Over 80% adults in Sissala West are illiterates
Mr. Mohammed Bakor, Sissala West District Chief Executive (DCE) has expressed concern that over 80 per cent of adults in the district are illiterates according to data by the USAID Monitoring Evaluation and Technical Support Services (USAID-METSS).
He said it was not surprising that the District was also the poorest among the 11 districts in the Upper West Region as there was a direct relationship between education and poverty.
Mr. Bakor expressed this concern during the “Let Girls Learn; End Child Marriage Campaign” launched in Gwollu, by Community Development Alliance (CDA-Ghana) with funding from STAR Ghana, under the Gender and Social Inclusion programme window.
The DCE noted that before the situation could be changed, there was the need for parents to prioritise their children’s education over any other thing and also make sacrifices to ensure that all their children especially girls went to school and stay till completion.

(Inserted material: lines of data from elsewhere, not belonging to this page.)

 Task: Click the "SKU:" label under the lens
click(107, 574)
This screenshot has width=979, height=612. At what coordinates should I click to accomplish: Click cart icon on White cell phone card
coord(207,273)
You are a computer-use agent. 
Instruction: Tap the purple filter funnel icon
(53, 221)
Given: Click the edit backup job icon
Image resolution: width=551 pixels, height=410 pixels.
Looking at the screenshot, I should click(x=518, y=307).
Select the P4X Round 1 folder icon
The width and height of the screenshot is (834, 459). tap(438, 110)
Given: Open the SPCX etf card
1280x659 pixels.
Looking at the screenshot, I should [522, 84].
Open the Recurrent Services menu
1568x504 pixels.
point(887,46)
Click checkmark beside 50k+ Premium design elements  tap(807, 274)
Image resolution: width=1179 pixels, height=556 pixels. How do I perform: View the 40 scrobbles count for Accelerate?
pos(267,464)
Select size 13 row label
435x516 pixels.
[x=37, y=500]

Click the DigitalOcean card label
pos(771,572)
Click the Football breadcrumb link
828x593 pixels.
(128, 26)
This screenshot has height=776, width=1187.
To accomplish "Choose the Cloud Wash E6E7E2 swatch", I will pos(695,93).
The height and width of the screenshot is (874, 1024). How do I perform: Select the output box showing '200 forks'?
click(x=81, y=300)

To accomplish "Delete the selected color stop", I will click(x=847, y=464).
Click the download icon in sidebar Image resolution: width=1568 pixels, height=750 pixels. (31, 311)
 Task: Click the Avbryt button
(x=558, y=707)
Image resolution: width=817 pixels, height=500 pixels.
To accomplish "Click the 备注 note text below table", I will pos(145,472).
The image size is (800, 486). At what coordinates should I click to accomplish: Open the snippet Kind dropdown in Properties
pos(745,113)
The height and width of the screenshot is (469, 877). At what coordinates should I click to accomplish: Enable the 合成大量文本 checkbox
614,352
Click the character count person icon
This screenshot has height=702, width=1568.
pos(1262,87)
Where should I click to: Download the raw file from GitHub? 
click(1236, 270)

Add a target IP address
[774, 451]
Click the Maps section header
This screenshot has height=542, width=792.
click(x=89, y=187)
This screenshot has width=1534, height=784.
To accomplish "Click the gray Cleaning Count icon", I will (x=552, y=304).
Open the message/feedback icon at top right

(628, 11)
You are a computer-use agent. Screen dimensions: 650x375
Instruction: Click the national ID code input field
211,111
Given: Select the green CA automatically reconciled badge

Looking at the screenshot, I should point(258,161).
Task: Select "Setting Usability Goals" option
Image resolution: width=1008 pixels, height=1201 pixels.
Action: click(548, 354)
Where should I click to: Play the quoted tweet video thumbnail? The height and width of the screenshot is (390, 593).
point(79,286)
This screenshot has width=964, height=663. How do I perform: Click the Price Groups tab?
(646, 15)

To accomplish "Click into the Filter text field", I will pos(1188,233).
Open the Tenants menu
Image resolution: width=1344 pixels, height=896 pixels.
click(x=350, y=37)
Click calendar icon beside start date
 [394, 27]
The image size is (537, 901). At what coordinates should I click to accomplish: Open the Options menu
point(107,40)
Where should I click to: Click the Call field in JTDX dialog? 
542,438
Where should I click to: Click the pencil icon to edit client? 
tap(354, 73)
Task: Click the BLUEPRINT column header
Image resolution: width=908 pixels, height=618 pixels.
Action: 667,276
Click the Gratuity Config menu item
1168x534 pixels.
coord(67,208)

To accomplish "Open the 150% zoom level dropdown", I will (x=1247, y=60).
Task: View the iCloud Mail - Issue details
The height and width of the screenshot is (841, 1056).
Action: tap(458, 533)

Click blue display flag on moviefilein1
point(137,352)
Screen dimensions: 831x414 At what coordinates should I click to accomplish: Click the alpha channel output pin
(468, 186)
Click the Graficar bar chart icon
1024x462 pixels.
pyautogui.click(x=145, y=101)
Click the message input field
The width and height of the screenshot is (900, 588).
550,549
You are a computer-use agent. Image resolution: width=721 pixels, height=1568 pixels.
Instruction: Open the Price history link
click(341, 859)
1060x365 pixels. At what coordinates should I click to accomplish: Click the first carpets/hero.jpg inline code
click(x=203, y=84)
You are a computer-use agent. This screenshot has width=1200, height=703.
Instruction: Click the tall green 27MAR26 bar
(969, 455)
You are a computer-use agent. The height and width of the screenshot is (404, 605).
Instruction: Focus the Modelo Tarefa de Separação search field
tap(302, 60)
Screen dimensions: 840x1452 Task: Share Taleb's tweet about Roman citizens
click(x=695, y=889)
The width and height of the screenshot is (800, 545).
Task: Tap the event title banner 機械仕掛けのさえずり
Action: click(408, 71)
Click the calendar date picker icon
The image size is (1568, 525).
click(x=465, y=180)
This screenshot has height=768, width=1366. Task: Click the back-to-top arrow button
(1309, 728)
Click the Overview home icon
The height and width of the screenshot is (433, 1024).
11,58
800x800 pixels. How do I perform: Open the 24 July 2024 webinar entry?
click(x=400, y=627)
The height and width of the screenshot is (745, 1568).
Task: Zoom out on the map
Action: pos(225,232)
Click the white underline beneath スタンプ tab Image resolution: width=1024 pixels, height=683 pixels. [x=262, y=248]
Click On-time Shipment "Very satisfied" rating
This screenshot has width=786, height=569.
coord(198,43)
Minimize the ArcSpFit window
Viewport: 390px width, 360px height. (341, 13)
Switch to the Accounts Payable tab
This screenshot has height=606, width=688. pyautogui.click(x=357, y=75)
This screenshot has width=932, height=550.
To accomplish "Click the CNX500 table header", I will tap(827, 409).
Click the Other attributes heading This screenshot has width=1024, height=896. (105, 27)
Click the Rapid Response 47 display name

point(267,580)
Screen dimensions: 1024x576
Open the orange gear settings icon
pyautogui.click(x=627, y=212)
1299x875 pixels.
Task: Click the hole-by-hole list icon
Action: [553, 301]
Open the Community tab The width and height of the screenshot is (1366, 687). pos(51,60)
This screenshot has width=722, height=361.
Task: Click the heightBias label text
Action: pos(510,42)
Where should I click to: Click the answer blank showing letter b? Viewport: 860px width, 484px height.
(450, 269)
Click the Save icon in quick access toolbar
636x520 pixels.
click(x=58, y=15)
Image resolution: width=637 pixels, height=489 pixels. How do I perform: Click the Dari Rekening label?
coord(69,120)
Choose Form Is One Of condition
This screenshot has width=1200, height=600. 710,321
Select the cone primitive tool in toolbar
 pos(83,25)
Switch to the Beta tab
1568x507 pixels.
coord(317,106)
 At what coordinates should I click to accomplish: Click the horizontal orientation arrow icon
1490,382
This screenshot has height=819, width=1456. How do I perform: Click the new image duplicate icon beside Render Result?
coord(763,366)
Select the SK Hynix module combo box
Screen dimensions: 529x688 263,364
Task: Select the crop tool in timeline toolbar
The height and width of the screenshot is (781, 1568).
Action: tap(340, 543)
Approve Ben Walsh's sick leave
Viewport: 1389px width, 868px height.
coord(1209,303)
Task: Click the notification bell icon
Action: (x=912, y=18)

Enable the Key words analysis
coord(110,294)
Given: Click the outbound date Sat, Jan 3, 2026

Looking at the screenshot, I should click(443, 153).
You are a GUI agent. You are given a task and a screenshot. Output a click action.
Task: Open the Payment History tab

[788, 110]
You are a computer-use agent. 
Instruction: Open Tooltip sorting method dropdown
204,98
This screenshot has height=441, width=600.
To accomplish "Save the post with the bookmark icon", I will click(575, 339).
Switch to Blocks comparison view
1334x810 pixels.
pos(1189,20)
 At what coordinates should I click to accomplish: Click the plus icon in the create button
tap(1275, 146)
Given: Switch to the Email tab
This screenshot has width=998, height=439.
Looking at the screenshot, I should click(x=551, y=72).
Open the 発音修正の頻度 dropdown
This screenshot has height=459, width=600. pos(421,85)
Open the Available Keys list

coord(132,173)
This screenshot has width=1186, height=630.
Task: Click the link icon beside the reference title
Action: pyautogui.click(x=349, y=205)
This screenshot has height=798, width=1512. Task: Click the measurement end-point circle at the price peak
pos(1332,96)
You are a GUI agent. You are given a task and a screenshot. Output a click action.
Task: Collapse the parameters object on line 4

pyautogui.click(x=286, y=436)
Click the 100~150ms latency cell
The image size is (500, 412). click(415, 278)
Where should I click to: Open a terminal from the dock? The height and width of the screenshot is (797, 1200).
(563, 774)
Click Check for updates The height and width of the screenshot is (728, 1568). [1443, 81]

He said for him, educating the girl child was more beneficial because successful girls arguably took better care of their parents than the boys, because of the herculean task the boy child have in building his own family.
Mr. Bakor lamented over issues of child marriage in the District and appealed to community leaders to enact laws to punish perpetrators to serve as deterrent to others in order to help end child marriage in the District.
Mr. Salifu Issifu Kanton, the Executive Director of CDA, said the high illiteracy rate in the Region, with women constituting the larger number, was the major reason why the Region had been tagged as the poorest in the country.
He said the provision of educational infrastructure would be useless, if girls would not be allowed to go to school and stay to complete successfully, against child marriage.
Madam Cecelia Kakariba, the Sissala West District Director of Health, disclosed that the district had no good record in the area of adolescent (14 – 19 years) pregnancies.
She said usually when they go for community sensitization on adolescent pregnancies; men often put the blame on the women for not bringing up the girls well, adding that until men accepted that they had a responsibility towards the upbringing of their children, adolescent pregnancies would continue to persist.
Madam Kakariba noted that adolescent pregnancies were contributing significantly to maternal mortality in the District and the Region at large, as some girls often had their uterus ruptured during delivery, because they are not matured enough to carry pregnancy.
The overall goal of the project was to end the practice of child marriage, while enabling girls to pursue their educational and vocational aspirations.
It will directly benefit 10 communities in the district namely Wasai, Duwie, Kuntulo, Du-West, Nyentie, Bullu, Kankaduali, Tiiwi, Desima and Timmie.